**What is being asked**
Return only these lines: the one that contains "1518x724 pixels." and every line after it through the end of the listing, exactly, without pictures.

**Records shown**
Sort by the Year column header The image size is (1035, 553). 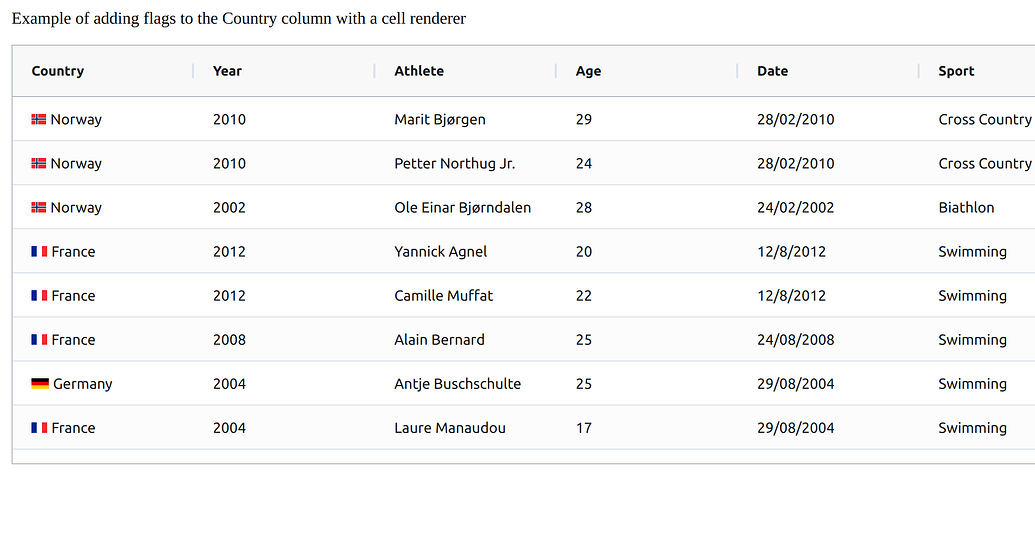click(x=227, y=71)
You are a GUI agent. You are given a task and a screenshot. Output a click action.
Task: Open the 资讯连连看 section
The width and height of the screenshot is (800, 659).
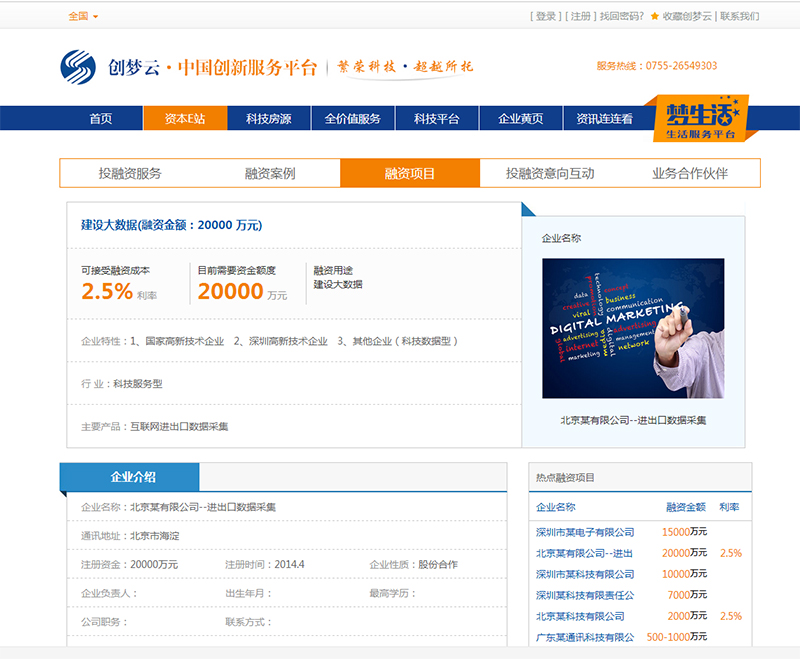tap(606, 117)
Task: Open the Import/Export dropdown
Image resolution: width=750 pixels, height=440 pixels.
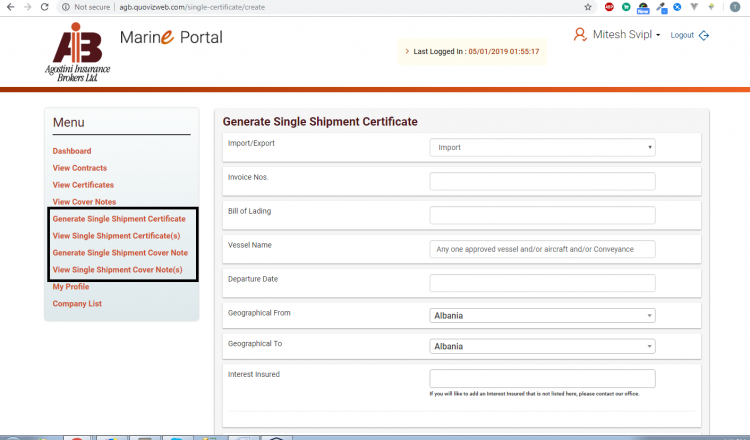Action: click(x=542, y=147)
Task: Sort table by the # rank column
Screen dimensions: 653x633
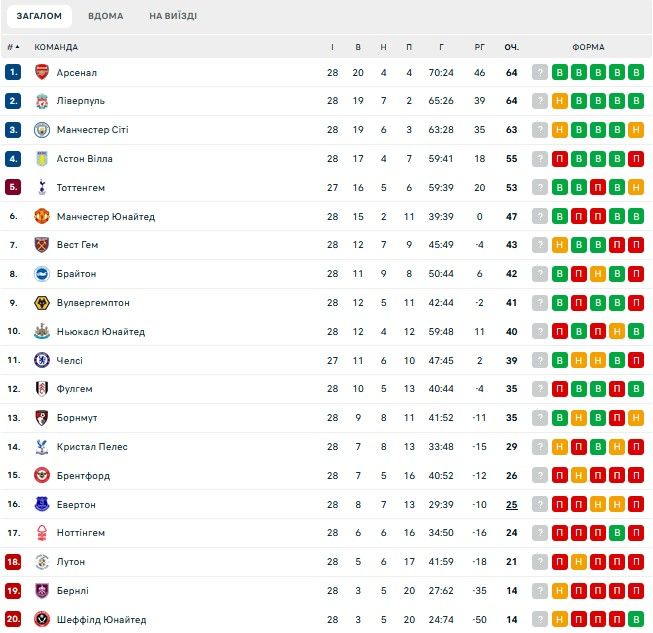Action: [x=12, y=47]
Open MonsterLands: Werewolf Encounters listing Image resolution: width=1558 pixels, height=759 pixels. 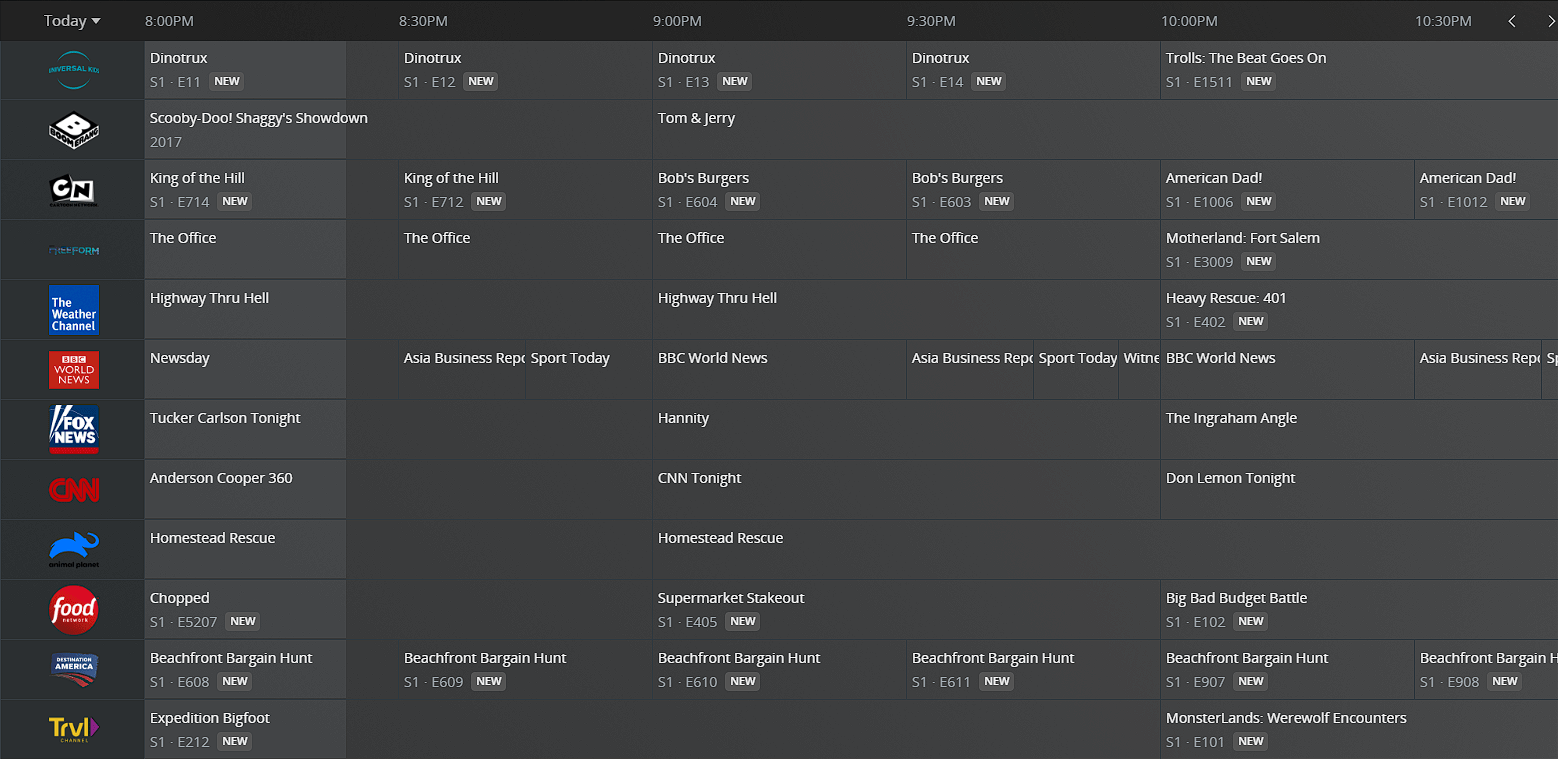click(1286, 719)
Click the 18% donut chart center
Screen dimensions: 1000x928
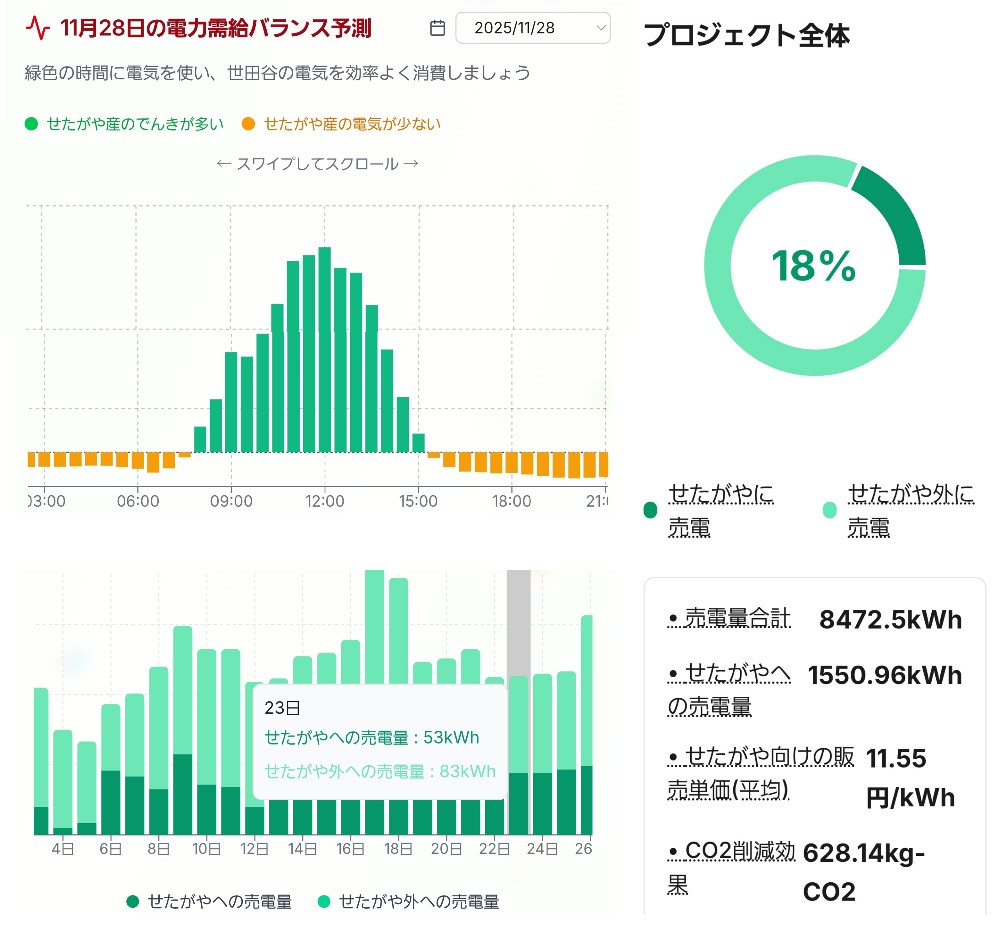814,266
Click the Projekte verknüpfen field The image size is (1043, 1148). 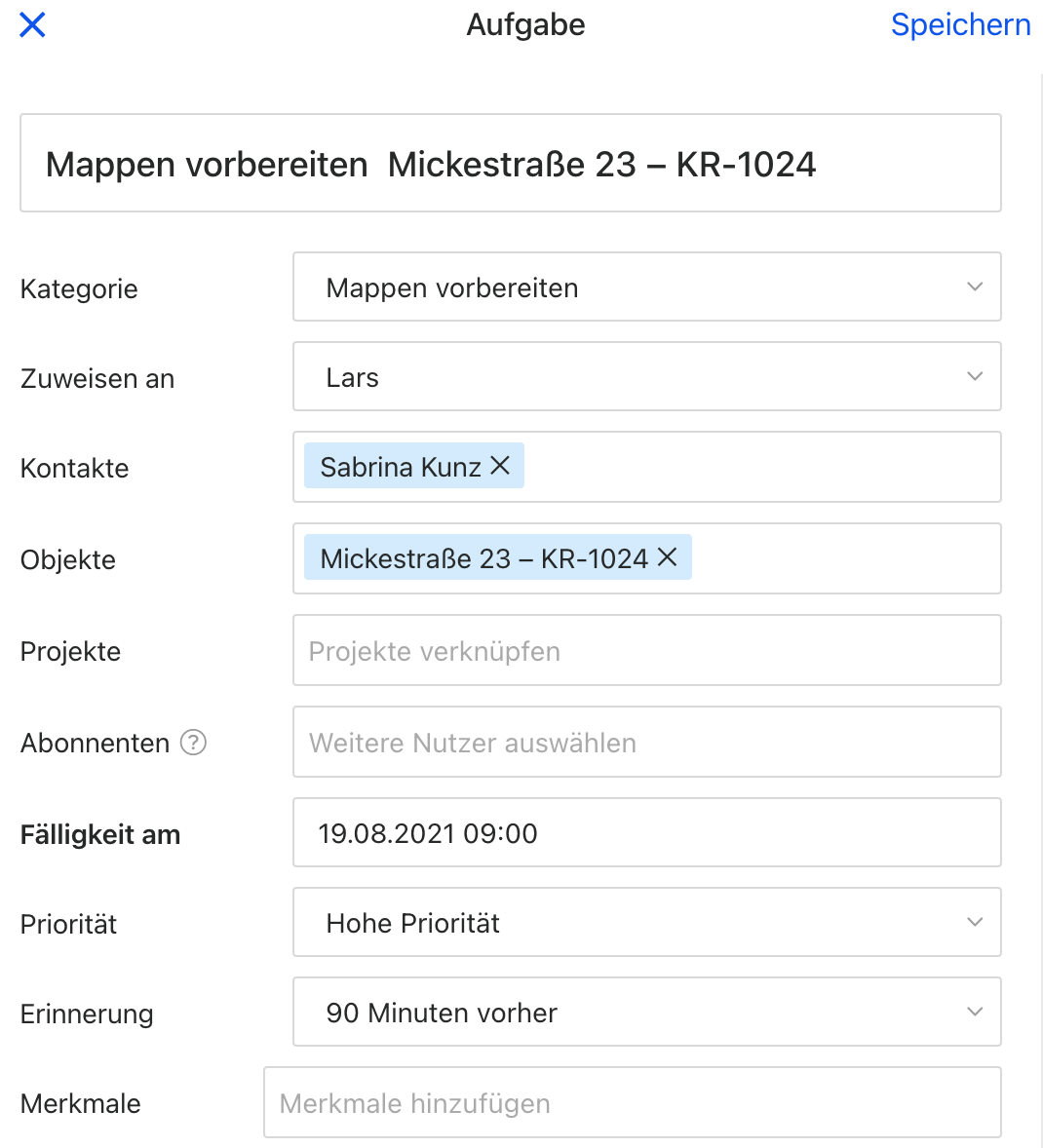click(x=646, y=651)
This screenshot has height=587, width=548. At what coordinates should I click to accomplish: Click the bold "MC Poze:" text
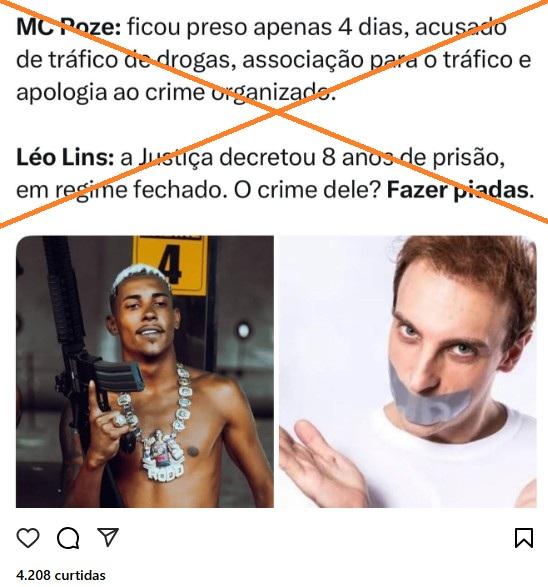(69, 27)
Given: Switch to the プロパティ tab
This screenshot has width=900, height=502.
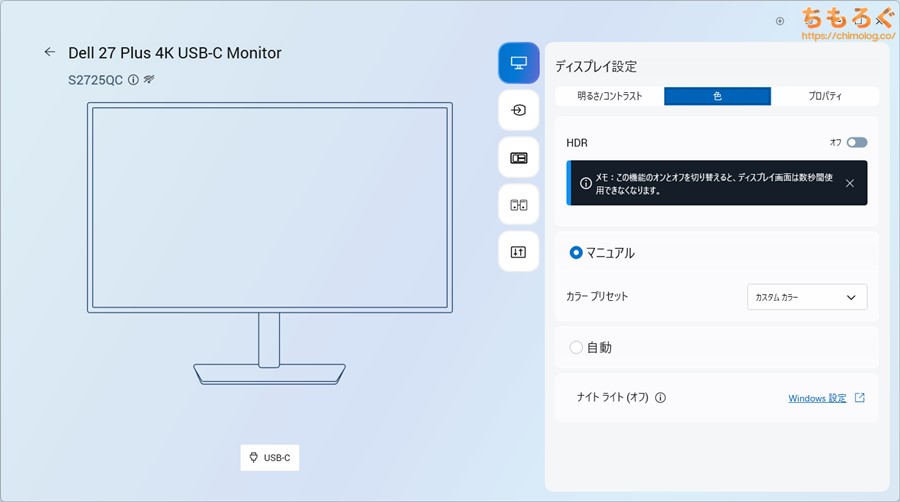Looking at the screenshot, I should coord(825,96).
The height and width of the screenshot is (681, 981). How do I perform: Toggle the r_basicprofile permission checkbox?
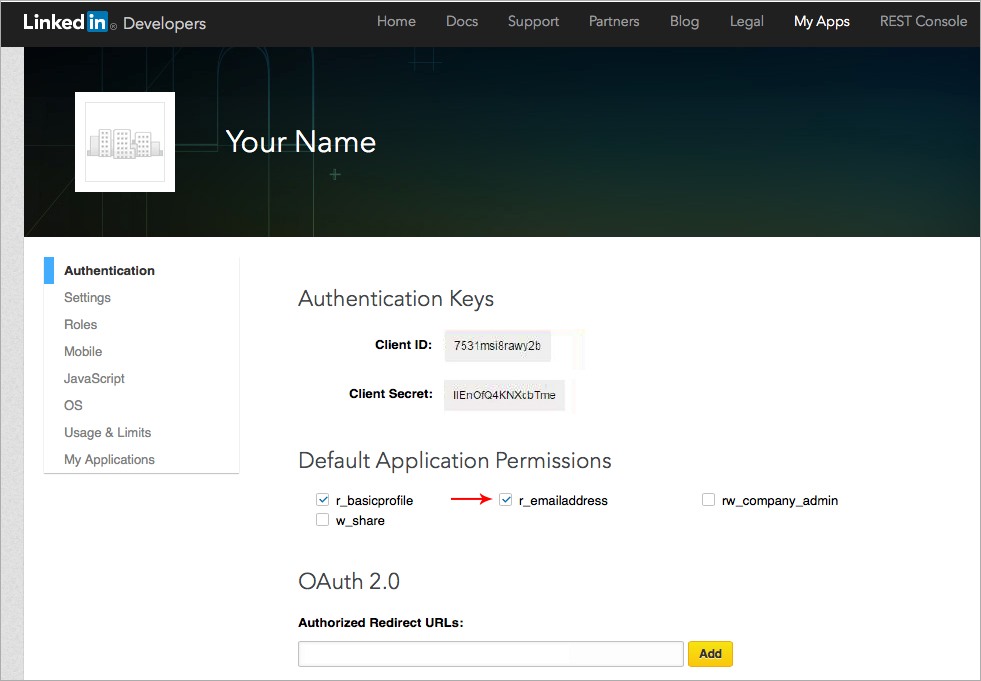[322, 500]
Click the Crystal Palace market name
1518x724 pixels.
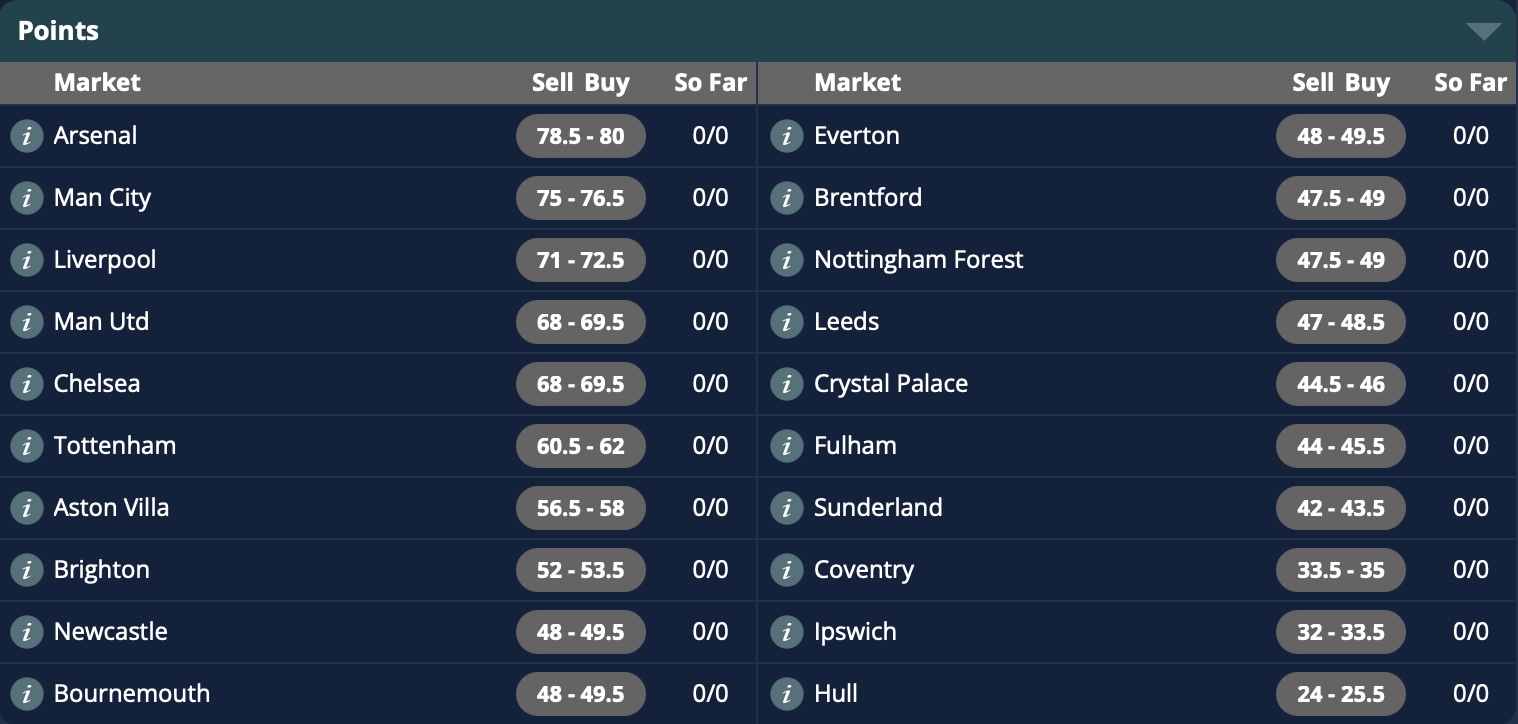pyautogui.click(x=891, y=384)
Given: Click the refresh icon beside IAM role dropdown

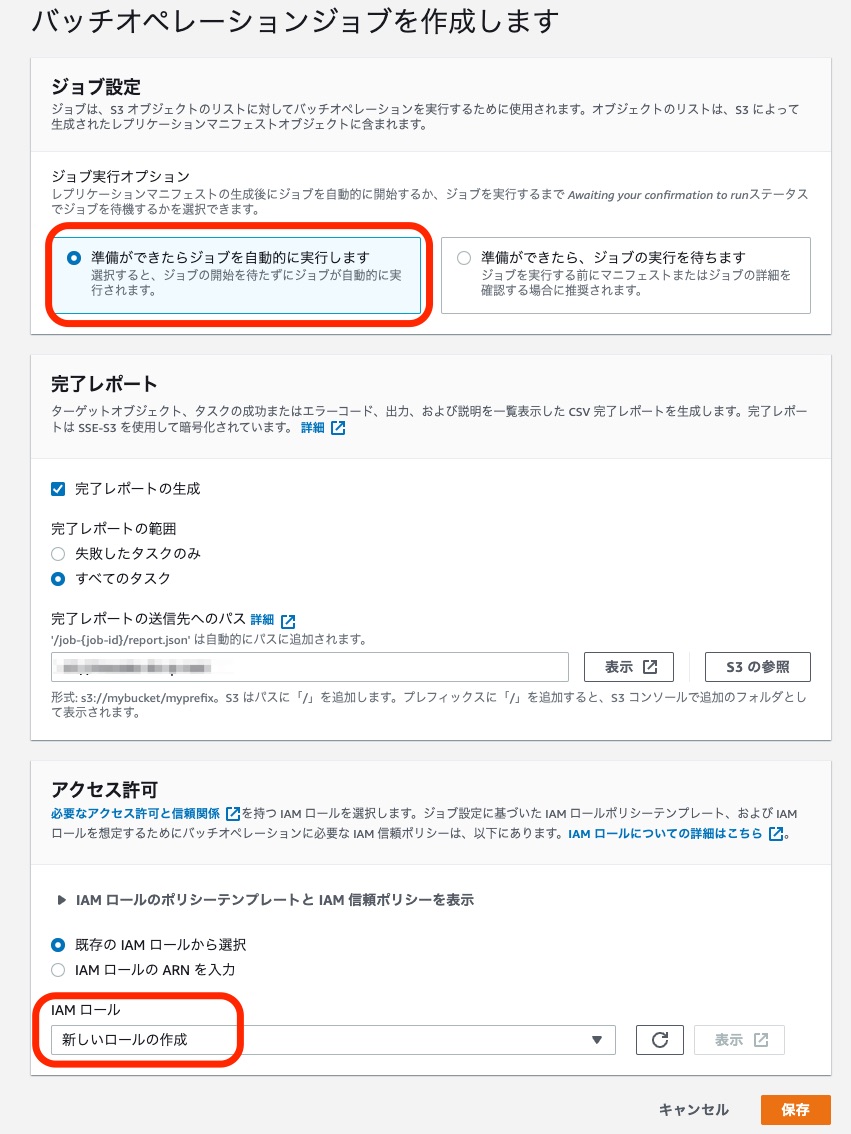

**Solution below**
1518x724 pixels.
pyautogui.click(x=891, y=384)
Given: Click the refresh icon beside IAM role dropdown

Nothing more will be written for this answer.